Records drawn from a collection:
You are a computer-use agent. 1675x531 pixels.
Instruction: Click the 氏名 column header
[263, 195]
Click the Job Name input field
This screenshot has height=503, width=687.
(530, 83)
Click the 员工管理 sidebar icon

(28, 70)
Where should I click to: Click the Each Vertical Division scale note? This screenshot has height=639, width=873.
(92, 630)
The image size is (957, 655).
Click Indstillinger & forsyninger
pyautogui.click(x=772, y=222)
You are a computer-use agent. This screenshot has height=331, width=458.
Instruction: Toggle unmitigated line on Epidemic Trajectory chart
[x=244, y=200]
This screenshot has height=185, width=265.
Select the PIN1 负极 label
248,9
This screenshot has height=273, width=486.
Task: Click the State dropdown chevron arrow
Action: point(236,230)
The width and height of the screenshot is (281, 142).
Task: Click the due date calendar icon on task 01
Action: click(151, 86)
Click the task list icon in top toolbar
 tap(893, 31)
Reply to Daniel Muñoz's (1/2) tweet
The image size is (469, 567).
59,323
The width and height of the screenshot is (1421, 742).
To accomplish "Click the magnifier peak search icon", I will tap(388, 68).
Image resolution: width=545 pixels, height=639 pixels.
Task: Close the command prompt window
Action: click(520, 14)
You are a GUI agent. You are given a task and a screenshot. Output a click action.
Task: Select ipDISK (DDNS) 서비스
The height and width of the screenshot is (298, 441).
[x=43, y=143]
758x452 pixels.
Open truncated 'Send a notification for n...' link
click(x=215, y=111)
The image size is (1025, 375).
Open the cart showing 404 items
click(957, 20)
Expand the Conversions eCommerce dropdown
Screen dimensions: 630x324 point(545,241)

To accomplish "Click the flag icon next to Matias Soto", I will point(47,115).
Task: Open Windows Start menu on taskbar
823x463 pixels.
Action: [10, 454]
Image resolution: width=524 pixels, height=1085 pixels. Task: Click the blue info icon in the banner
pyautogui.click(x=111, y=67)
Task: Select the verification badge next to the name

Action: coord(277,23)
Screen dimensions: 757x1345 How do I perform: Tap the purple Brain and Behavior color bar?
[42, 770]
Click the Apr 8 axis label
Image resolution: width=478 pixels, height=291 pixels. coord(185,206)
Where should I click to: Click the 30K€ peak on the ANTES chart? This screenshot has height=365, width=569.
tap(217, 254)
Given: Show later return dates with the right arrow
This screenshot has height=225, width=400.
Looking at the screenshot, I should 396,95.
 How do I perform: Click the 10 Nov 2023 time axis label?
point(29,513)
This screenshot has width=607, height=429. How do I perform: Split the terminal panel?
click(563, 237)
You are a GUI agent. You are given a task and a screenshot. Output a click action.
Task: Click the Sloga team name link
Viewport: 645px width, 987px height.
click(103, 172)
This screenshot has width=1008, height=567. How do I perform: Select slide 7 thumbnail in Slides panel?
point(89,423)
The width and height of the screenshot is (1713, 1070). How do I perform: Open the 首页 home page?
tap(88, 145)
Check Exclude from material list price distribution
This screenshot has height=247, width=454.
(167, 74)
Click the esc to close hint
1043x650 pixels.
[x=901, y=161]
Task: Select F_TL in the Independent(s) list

Task statement:
Format the material above as a JSON list of strings, with one string for each line and the blank lines omitted.

Result of this task:
[
  "You are a computer-use agent. 1675x531 pixels.",
  "Instruction: Click the 氏名 column header",
  "[263, 195]",
  "Click the Job Name input field",
  "This screenshot has height=503, width=687.",
  "(530, 83)",
  "Click the 员工管理 sidebar icon",
  "(28, 70)",
  "Where should I click to: Click the Each Vertical Division scale note? This screenshot has height=639, width=873.",
  "(92, 630)",
  "The image size is (957, 655).",
  "Click Indstillinger & forsyninger",
  "pyautogui.click(x=772, y=222)",
  "You are a computer-use agent. This screenshot has height=331, width=458.",
  "Instruction: Toggle unmitigated line on Epidemic Trajectory chart",
  "[x=244, y=200]",
  "This screenshot has height=185, width=265.",
  "Select the PIN1 负极 label",
  "248,9",
  "This screenshot has height=273, width=486.",
  "Task: Click the State dropdown chevron arrow",
  "Action: point(236,230)",
  "The width and height of the screenshot is (281, 142).",
  "Task: Click the due date calendar icon on task 01",
  "Action: click(151, 86)",
  "Click the task list icon in top toolbar",
  " tap(893, 31)",
  "Reply to Daniel Muñoz's (1/2) tweet",
  "The image size is (469, 567).",
  "59,323",
  "The width and height of the screenshot is (1421, 742).",
  "To accomplish \"Click the magnifier peak search icon\", I will tap(388, 68).",
  "Image resolution: width=545 pixels, height=639 pixels.",
  "Task: Close the command prompt window",
  "Action: click(520, 14)",
  "You are a GUI agent. You are given a task and a screenshot. Output a click action.",
  "Task: Select ipDISK (DDNS) 서비스",
  "The height and width of the screenshot is (298, 441).",
  "[x=43, y=143]",
  "758x452 pixels.",
  "Open truncated 'Send a notification for n...' link",
  "click(x=215, y=111)",
  "The image size is (1025, 375).",
  "Open the cart showing 404 items",
  "click(957, 20)",
  "Expand the Conversions eCommerce dropdown",
  "Screen dimensions: 630x324 point(545,241)",
  "To accomplish \"Click the flag icon next to Matias Soto\", I will point(47,115).",
  "Task: Open Windows Start menu on taskbar",
  "823x463 pixels.",
  "Action: [10, 454]",
  "Image resolution: width=524 pixels, height=1085 pixels. Task: Click the blue info icon in the banner",
  "pyautogui.click(x=111, y=67)",
  "Task: Select the verification badge next to the name",
  "Action: coord(277,23)",
  "Screen dimensions: 757x1345 How do I perform: Tap the purple Brain and Behavior color bar?",
  "[42, 770]",
  "Click the Apr 8 axis label",
  "Image resolution: width=478 pixels, height=291 pixels. coord(185,206)",
  "Where should I click to: Click the 30K€ peak on the ANTES chart? This screenshot has height=365, width=569.",
  "tap(217, 254)",
  "Given: Show later return dates with the right arrow",
  "This screenshot has height=225, width=400.",
  "Looking at the screenshot, I should 396,95.",
  " How do I perform: Click the 10 Nov 2023 time axis label?",
  "point(29,513)",
  "This screenshot has width=607, height=429. How do I perform: Split the terminal panel?",
  "click(563, 237)",
  "You are a GUI agent. You are given a task and a screenshot. Output a click action.",
  "Task: Click the Sloga team name link",
  "Viewport: 645px width, 987px height.",
  "click(103, 172)",
  "This screenshot has width=1008, height=567. How do I perform: Select slide 7 thumbnail in Slides panel?",
  "point(89,423)",
  "The width and height of the screenshot is (1713, 1070). How do I perform: Open the 首页 home page?",
  "tap(88, 145)",
  "Check Exclude from material list price distribution",
  "This screenshot has height=247, width=454.",
  "(167, 74)",
  "Click the esc to close hint",
  "1043x650 pixels.",
  "[x=901, y=161]",
  "Task: Select F_TL in the Independent(s) list"
]